In 2010, 133,000 fraudulent insurance claims were detected, totalling £919m, an increase of 9% on the previous year.
What next?
This whole situation is dysfunctional at best, but given its impact on motor premiums, it is also immoral and unsustainable.
Reform is necessary and will not disadvantage those who suffer real injury.
Axa would like to see referral fees banned immediately.
But as they are directly related to the amounts of money lawyers are paid, we additionally call for a significant reduction in the fixed fees paid through the Ministry of Justice process.
If the average referral fee is £800, then a similar reduction in lawyer's fees would seem justifiable.
If fees are not reduced, a ban on referral fees will be completely ineffective and motor premiums will continue to rise.
It is clear to us that if these measures are introduced, motor premiums will reduce.
In Ireland, similar problems were addressed a few years ago by introducing a new scheme that takes lawyers out of the equation.
Motor premiums fell by 16% in the first two years of the scheme's operation.
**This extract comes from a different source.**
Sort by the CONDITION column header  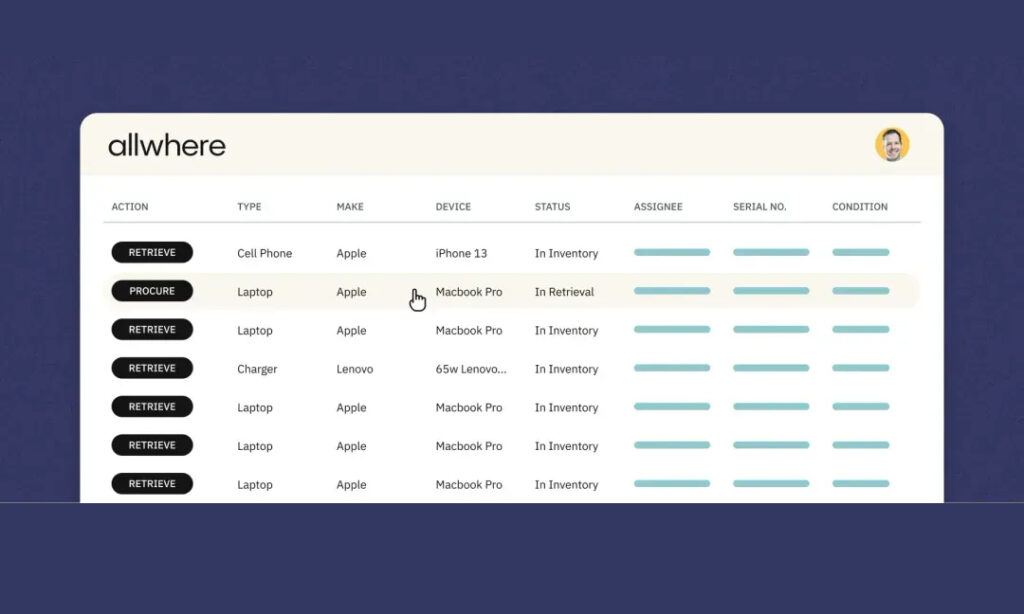tap(859, 207)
Finally, we need to seriously consider how we contain the growth in whiplash claims.
A number of countries have taken action.
In Germany for example, there can be no claim for whiplash where the shunt takes place under 10km/h (6.2mph).
We must of course make sure that all genuine injuries are compensated.
So we advocate that government and insurers work with medical bodies to agree formal criteria for the diagnosis of whiplash.
It should be for the claimant to prove that they have suffered whiplash rather than for insurers to disprove it.
Only through these measures can we ensure that motor insurance premiums are no longer a pain in the neck.